Dans la petite ruelle à la fois vieillie et renouvelée, ma grand mère Yvonne Scully, née Dubé, continue de se rendre à Saint-Rédempteur, vêtue de ses habits noirs, en s’appuyant sur sa canne et sur le bras de sa fille Yvette.

L’autre jour, des gens du Montreal Star (ou de la Gazette) leur ont téléphoné pour un abonnement, parce que le nom dans le bottin est irlandais. Mais ni l’une ni l’autre ne parle anglais.

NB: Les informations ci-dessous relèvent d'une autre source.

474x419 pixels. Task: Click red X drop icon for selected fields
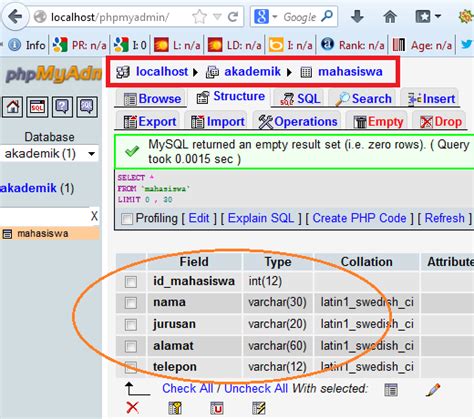pyautogui.click(x=133, y=407)
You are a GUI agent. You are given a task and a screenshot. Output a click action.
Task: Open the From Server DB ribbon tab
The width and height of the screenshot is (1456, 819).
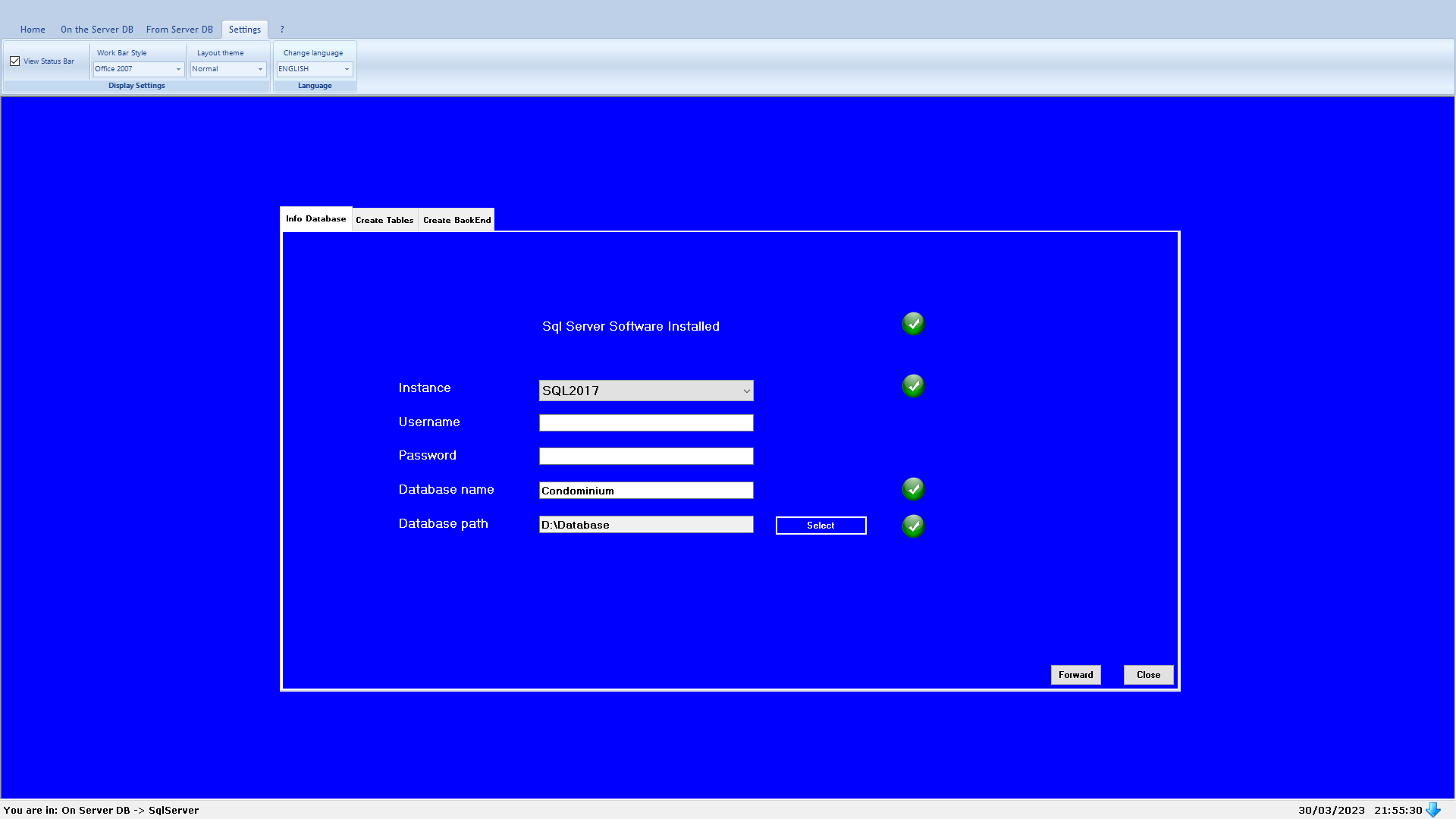tap(179, 30)
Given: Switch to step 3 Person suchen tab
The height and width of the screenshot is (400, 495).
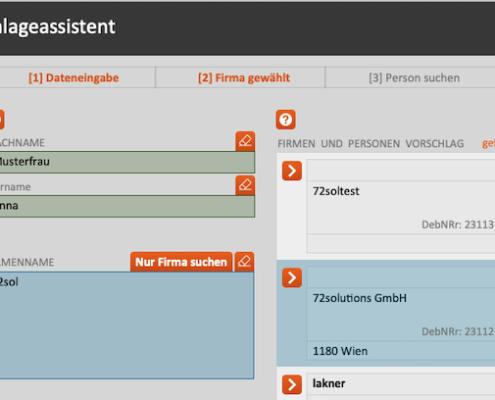Looking at the screenshot, I should pyautogui.click(x=414, y=78).
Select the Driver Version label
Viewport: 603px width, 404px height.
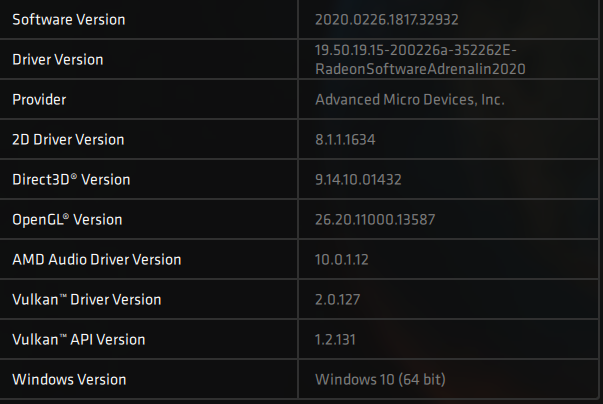point(58,60)
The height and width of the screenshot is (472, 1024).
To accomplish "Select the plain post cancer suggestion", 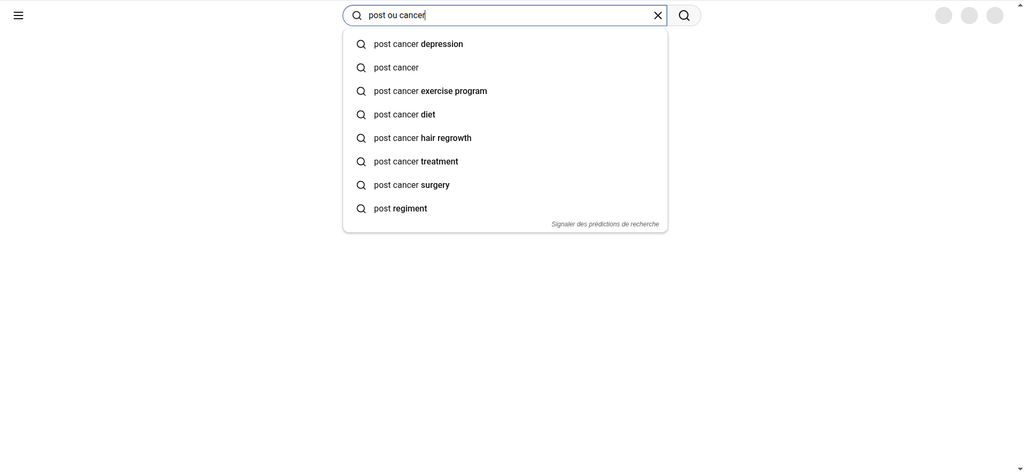I will [396, 68].
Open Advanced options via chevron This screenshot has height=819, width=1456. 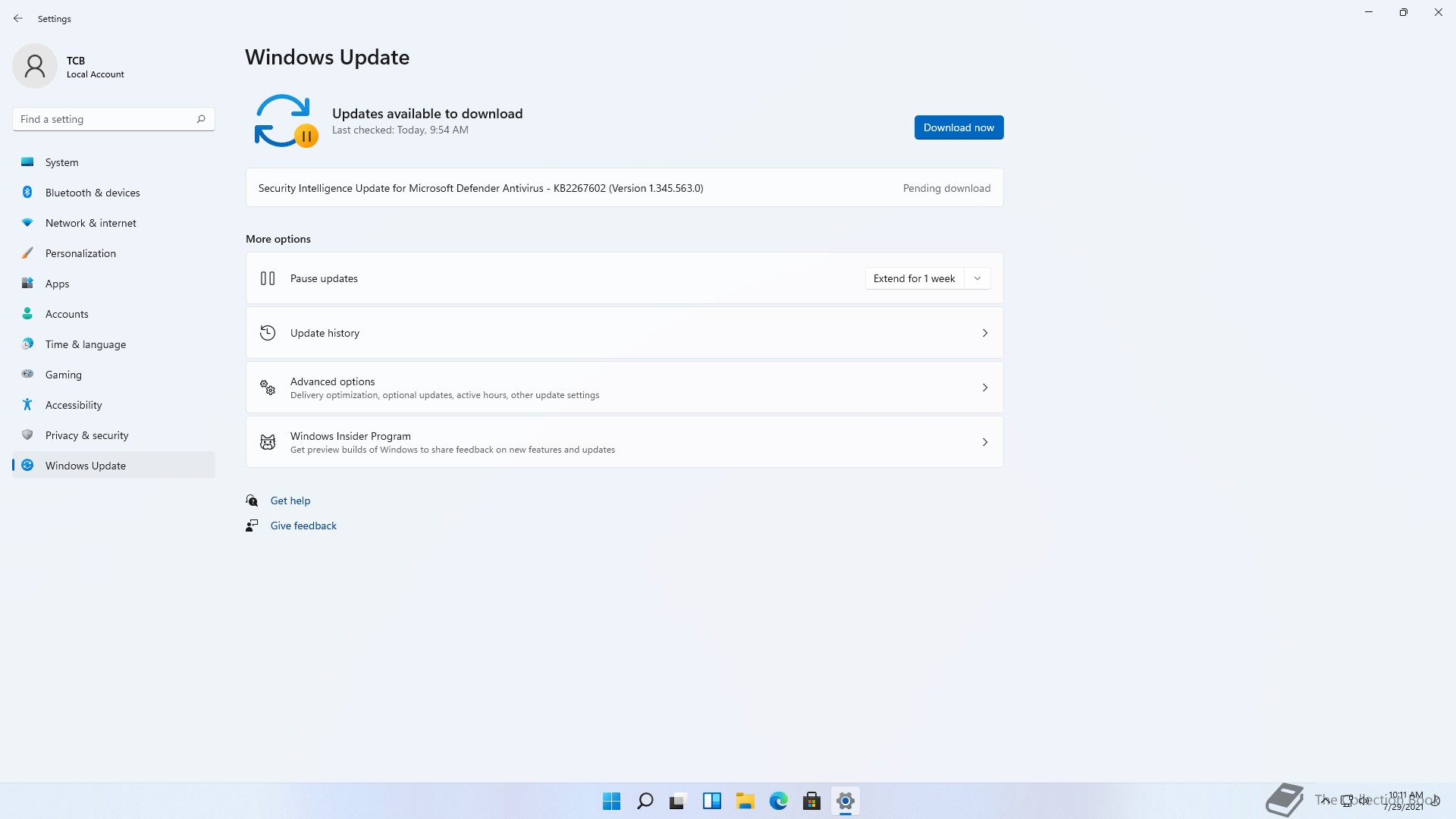(x=984, y=388)
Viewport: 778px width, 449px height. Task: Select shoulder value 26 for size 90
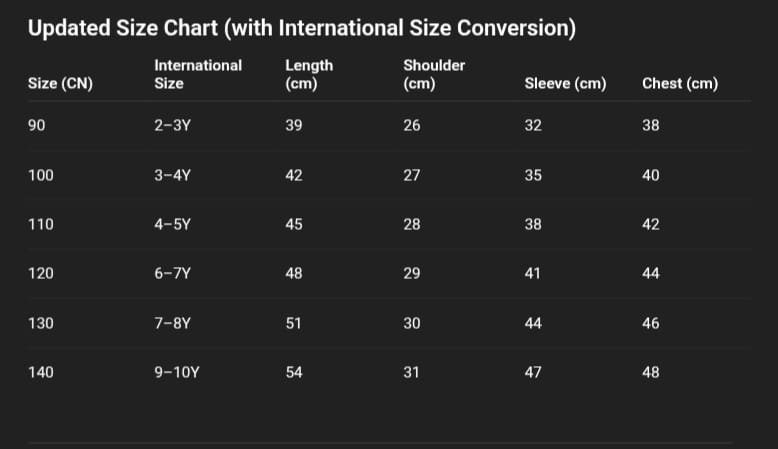(x=412, y=126)
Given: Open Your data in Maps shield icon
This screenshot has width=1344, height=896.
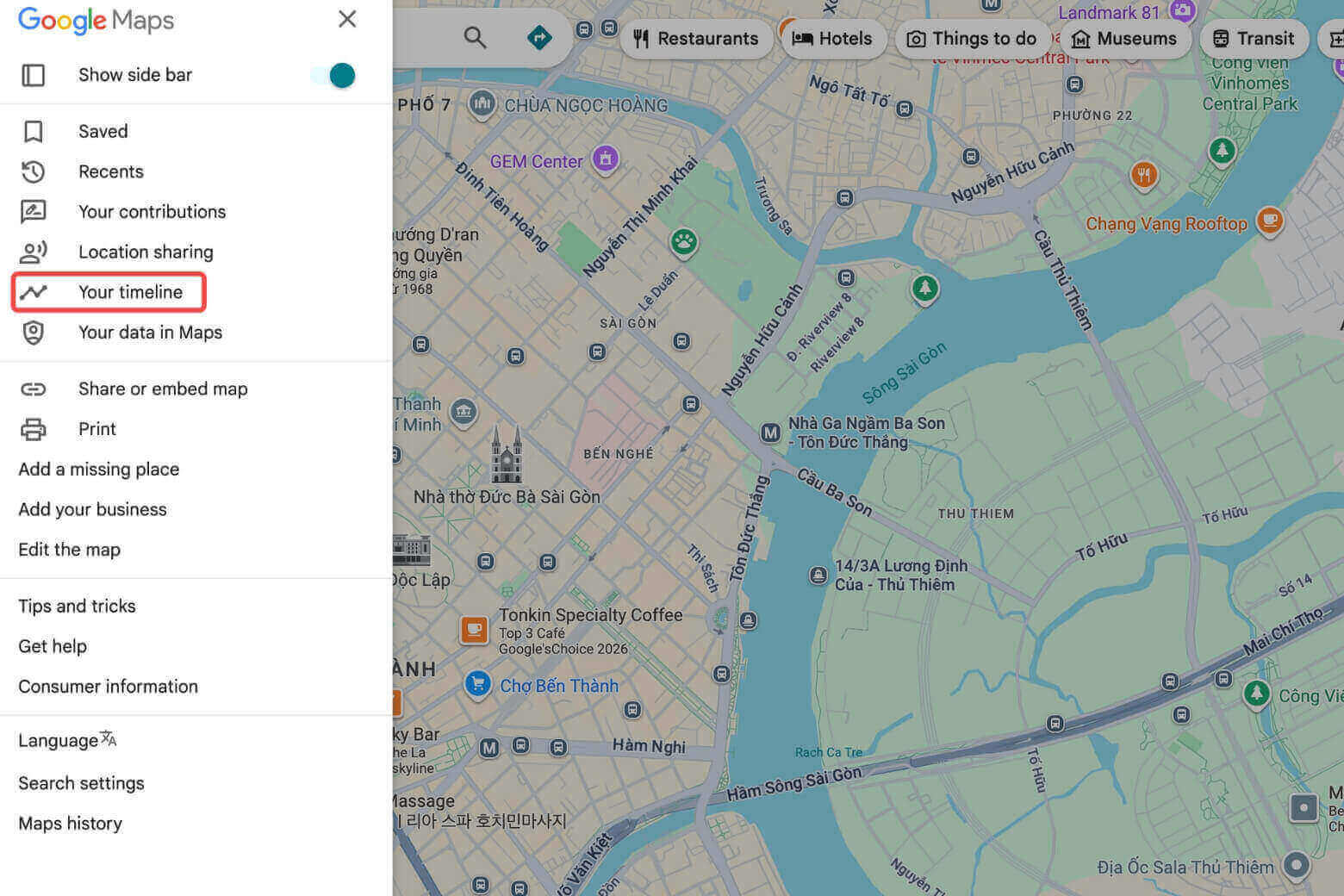Looking at the screenshot, I should (34, 333).
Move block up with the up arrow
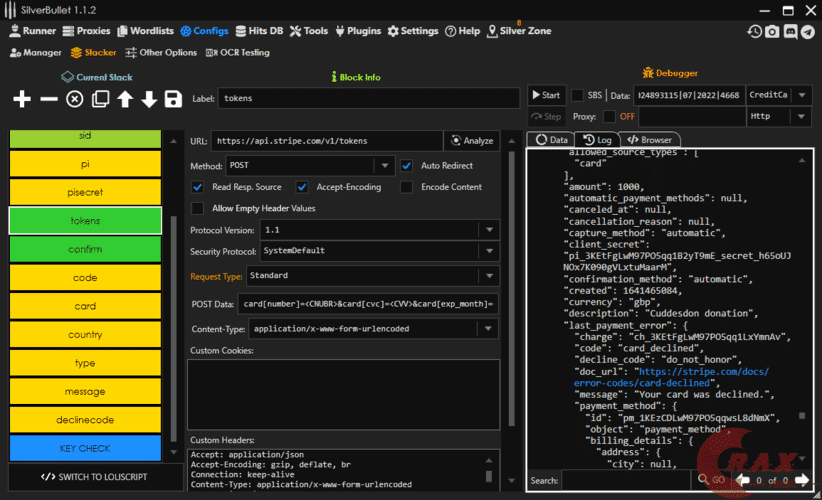 click(125, 99)
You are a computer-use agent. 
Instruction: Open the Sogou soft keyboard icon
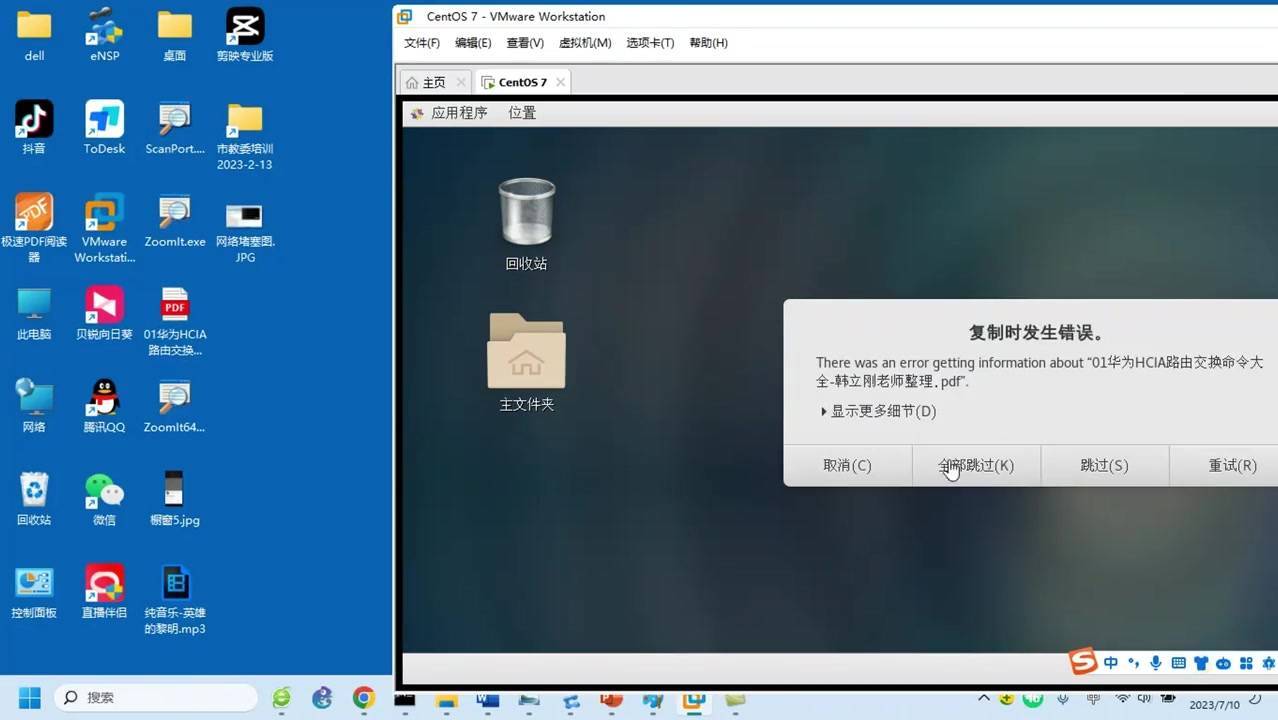click(x=1178, y=662)
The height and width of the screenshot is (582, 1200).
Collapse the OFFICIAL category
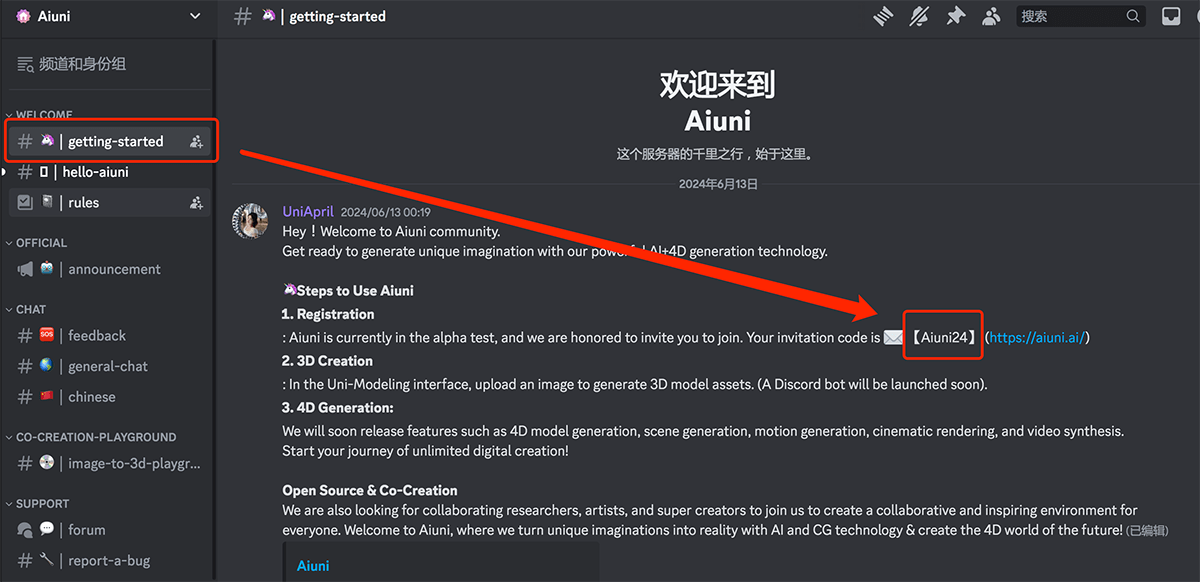click(x=41, y=243)
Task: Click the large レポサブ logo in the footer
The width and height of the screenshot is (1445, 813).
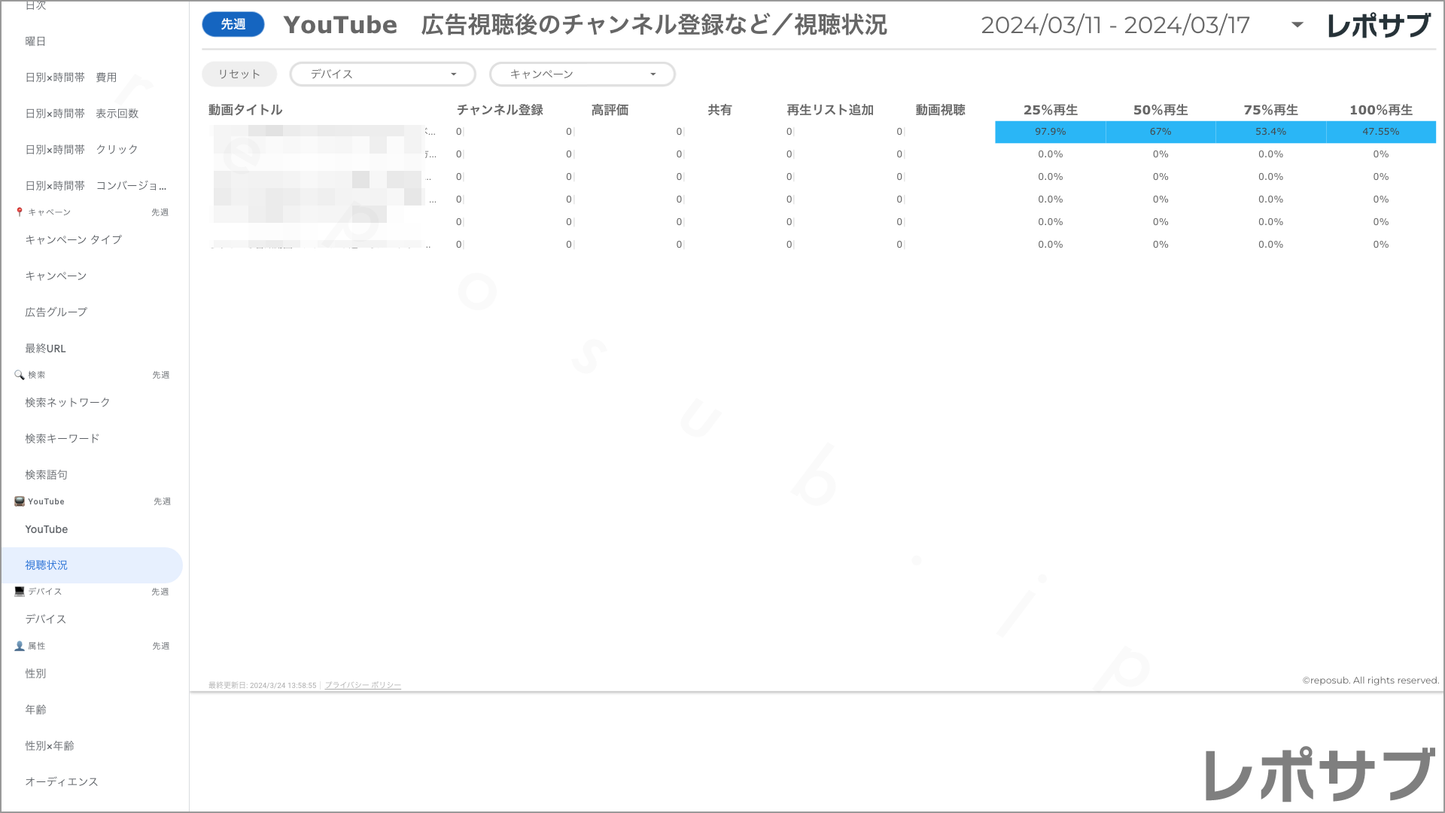Action: 1317,775
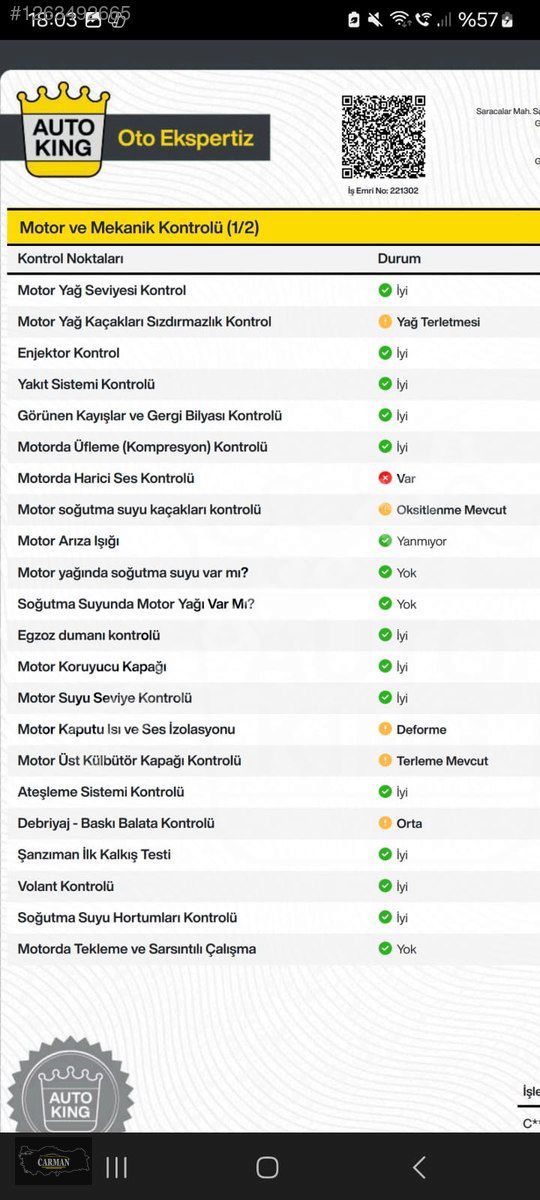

Voilà encore un des petits miracles de Montréal. Non seulement on peut se rendre à pied, du désert culturel de la Place Versailles à la jungle bourdonnante et colorée de la rue Ontario; mais dans cet endroit protégé, on peut passer soixante quinze ans de sa vie sans avoir besoin d’apprendre l’anglais. Bien au chaud parmi ses frères et soeurs, on peut respirer et vivre dans un monde intérieur que le monde extérieur – le monde ambiant de l’Amérique du Nord, celui qui fait la loi – n’a pas étouffé.

Et en même temps, le monde extérieur est là. Je ne vis pas dans une ville européenne, belle mais décadente, chargée de joyaux mais inutile. En marge de la vie occidentale moderne. Non. Je vis dans une ville qui, comme Miami ou Vancouver, ou Chicago ou Dallas ou Détroit, éclate de mouvement, de découvertes, de violence, de nouvelles tentatives, de contradictions. J’ai donc le privilège de basculer entre un monde intérieur et un monde extérieur, privilège que l’Histoire a refusé aux Porto-Ricains de New York, ou aux Français de la Nouvelle-Orléans, lancés dans l’avenir mais privées de leur passé.»